#### Text passage:
--- Begin ---

Q9. What async/await error handling mistakes does try/catch fail to catch?

What the interviewer is testing: Real-world awareness of async error handling edge cases.

Case 1 — Unhandled promise rejection in a detached Promise:

async function process() {
  // This rejection is DETACHED — not awaited, not caught
  someAsyncOperation().then(doSomething);

  try {
    await anotherOperation();
  } catch (e) {
    // This catch does NOT cover the detached promise above
  }
}

Any promise you create but don't await and don't .catch() is a potential unhandled rejection. In Node.js 15+, this crashes the process. In browsers, it fires the unhandledrejection event.

Case 2 — Async callbacks inside sync iteration:

try {
  [1, 2, 3].forEach(async (id) => {
    const data = await fetch(`/api/${id}`);
    // Errors here are NOT caught by the outer try/catch
  });
} catch (e) {
  // Never runs for async errors inside forEach
}

forEach ignores returned promises — its callback's return value is discarded. Each async callback fires a detached promise chain. Use for...of with await for sequential processing, or Promise.all for parallel:

// Sequential — errors are caught
for (const id of [1, 2, 3]) {
  try {
    const data = await fetch(`/api/${id}`);
    await processData(data);
  } catch (e) {
    console.error(`Failed for id ${id}:`, e);
  }
}

// Parallel — one rejection rejects all (use allSettled if you want partial results)
const results = await Promise.all(
  [1, 2, 3].map(async (id) => {
    const data = await fetch(`/api/${id}`);
    return processData(data);
  })
);

Case 3 — Fire-and-forget without global handler:

// In production, always have a global safety net
process.on('unhandledRejection', (reason, promise) => {
  logger.error('Unhandled rejection:', reason);
  // decide whether to crash gracefully
});

// Browser equivalent
window.addEventListener('unhandledrejection', (event) => {
  console.error('Unhandled promise rejection:', event.reason);
  event.preventDefault(); // suppress browser console warning
});

Q10. How do closures cause memory leaks, and how do you detect them?

What the interviewer is testing: Production awareness. This distinguishes developers who have debugged real memory issues from those who have only read about them.

The mechanism: A closure keeps its entire lexical scope alive as long as the closure itself is reachable. If a closure references a large object, that object cannot be garbage collected even if you never access it again.

// Classic DOM listener leak
function attachHandler() {
  const largeData = new Array(1_000_000).fill('*'); // 1M items

  document.getElementById('btn').addEventListener('click', function handler() {
    // largeData is captured in this closure
    // even if we never use largeData here, it stays in memory
    console.log('clicked');
  });
  // largeData goes out of scope here, BUT the listener still holds a reference
}

Real patterns that cause leaks:

• Event listeners never removed (especially on long-lived DOM elements)

--- End ---

#### The tasks:
1) From the JavaScript interview passage, output the part starting with "Case 1 — Unhandled" and going on through "the unhandledrejection event.".
2) Go on with the JavaScript interview passage from where it stops.
The material that follows is separate from the JavaScript interview passage above.

#### Source data:
--- Begin ---

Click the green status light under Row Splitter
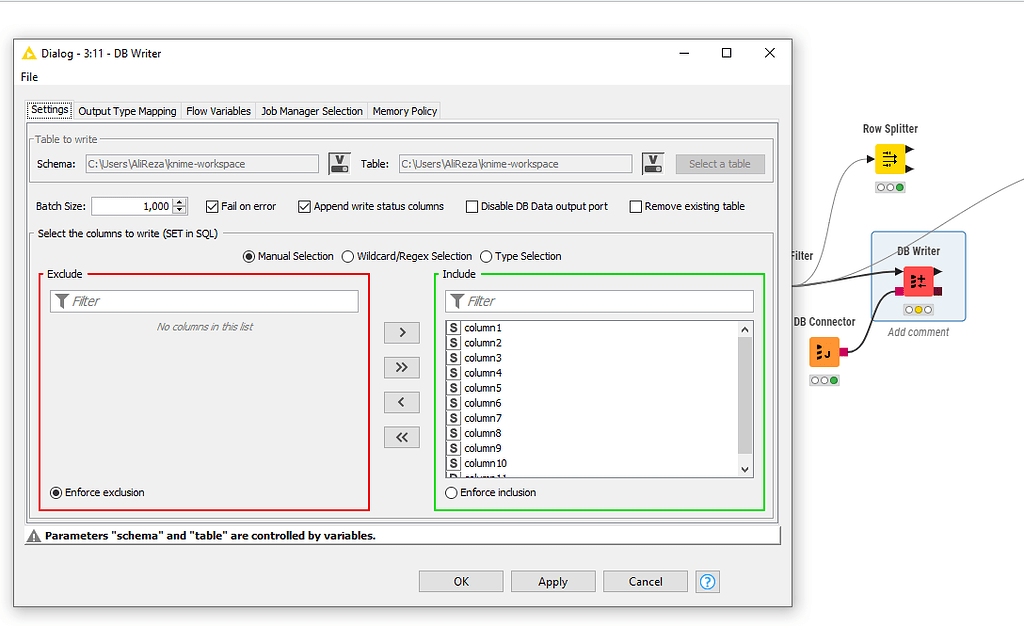 tap(899, 187)
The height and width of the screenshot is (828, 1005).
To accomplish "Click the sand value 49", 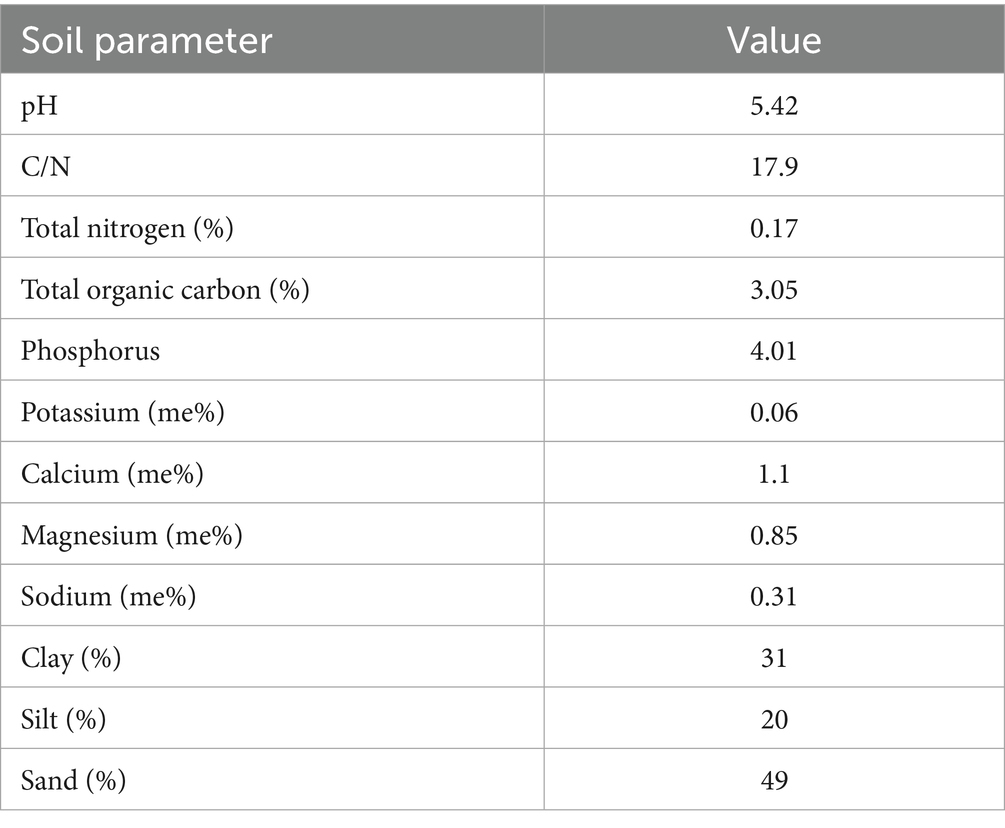I will 773,780.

--- End ---

#### The results:
1)
Case 1 — Unhandled promise rejection in a detached Promise:

async function process() {
  // This rejection is DETACHED — not awaited, not caught
  someAsyncOperation().then(doSomething);

  try {
    await anotherOperation();
  } catch (e) {
    // This catch does NOT cover the detached promise above
  }
}

Any promise you create but don't await and don't .catch() is a potential unhandled rejection. In Node.js 15+, this crashes the process. In browsers, it fires the unhandledrejection event.

2)
• Closures stored in module-level caches that grow unboundedly
• Timers (setInterval) that reference outer scope but are never cleared
• Accidental globals — variables attached to window that are never cleaned up

Detection: Chrome DevTools → Memory tab → Heap snapshot. Look for "Detached DOM tree" nodes and unexpected retained sizes.

Fixes: Remove event listeners when components unmount (removeEventListener or AbortController signal), use WeakMap for caches keyed by objects, clear intervals and timeouts.

Q11. How does JavaScript prototypal inheritance work under the hood?

What the interviewer is testing: Do you understand what is actually happening, or are you just using ES6 class syntax without knowing the mechanics underneath?

The core model: In JavaScript, inheritance is object-to-object, not class-to-class. Every object has an internal slot called [[Prototype]] (accessible as __proto__ or via Object.getPrototypeOf()). When you access a property on an object, the engine looks at the object first. If not found, it looks at [[Prototype]], then that object's [[Prototype]], and so on up the chain until it reaches Object.prototype (whose [[Prototype]] is null). This chain traversal is prototype lookup.

const animal = {
  breathe() { return `${this.name} breathes`; },
};

const dog = Object.create(animal); // dog's [[Prototype]] is animal
dog.name = 'Rex';
dog.bark = function() { return 'Woof'; };

console.log(dog.breathe()); // 'Rex breathes' — found on animal via prototype chain
console.log(dog.bark());    // 'Woof' — found directly on dog
console.log(Object.getPrototypeOf(dog) === animal); // true

What constructor functions and classes are: Syntactic patterns that set up the prototype chain for you. class Dog extends Animal is syntactic sugar for manually linking Dog.prototype to Animal.prototype. The prototype chain is always what is running under the hood.

The crucial distinction: When you call a method via the prototype chain, this still refers to the original object (the one you called the method on), not the prototype where the method was defined. This is why this.name in breathe() returns 'Rex' — this is dog.

Q12. What is the difference between Object.create(), new Constructor(), and class extends?

What the interviewer is testing: Depth of understanding of object creation in JavaScript.

Object.create(proto): Creates a new plain object whose [[Prototype]] is set to proto. No constructor is called. The most explicit and low-level way to set up inheritance.

new Constructor(): Four things happen implicitly: (1) a new empty object is created; (2) its [[Prototype]] is set to Constructor.prototype; (3) the constructor function is called with this bound to the new object; (4) if the constructor returns a non-primitive, that is used as the result; otherwise, the new object is returned.

// What `new` does, manually:
function simulatedNew(Constructor, ...args) {
  const obj = Object.create(Constructor.prototype);
  const result = Constructor.apply(obj, args);
  return (result !== null && typeof result === 'object') ? result : obj;
}

class extends: Does the same as the constructor function pattern, but also sets up the prototype-to-prototype link (so static methods are inherited too), and handles super() which is required before accessing this in derived class constructors.

When would you choose Object.create over class? When you want a pure data object that inherits from a specific prototype without invoking a constructor — useful for creating objects with a shared prototype for method lookup while keeping the object itself minimal.

Q13. What is the difference between WeakMap and Map, and when should you use each?

What the interviewer is testing: Awareness of memory management and garbage collection in JavaScript — a topic that separates intermediate from senior-level thinking.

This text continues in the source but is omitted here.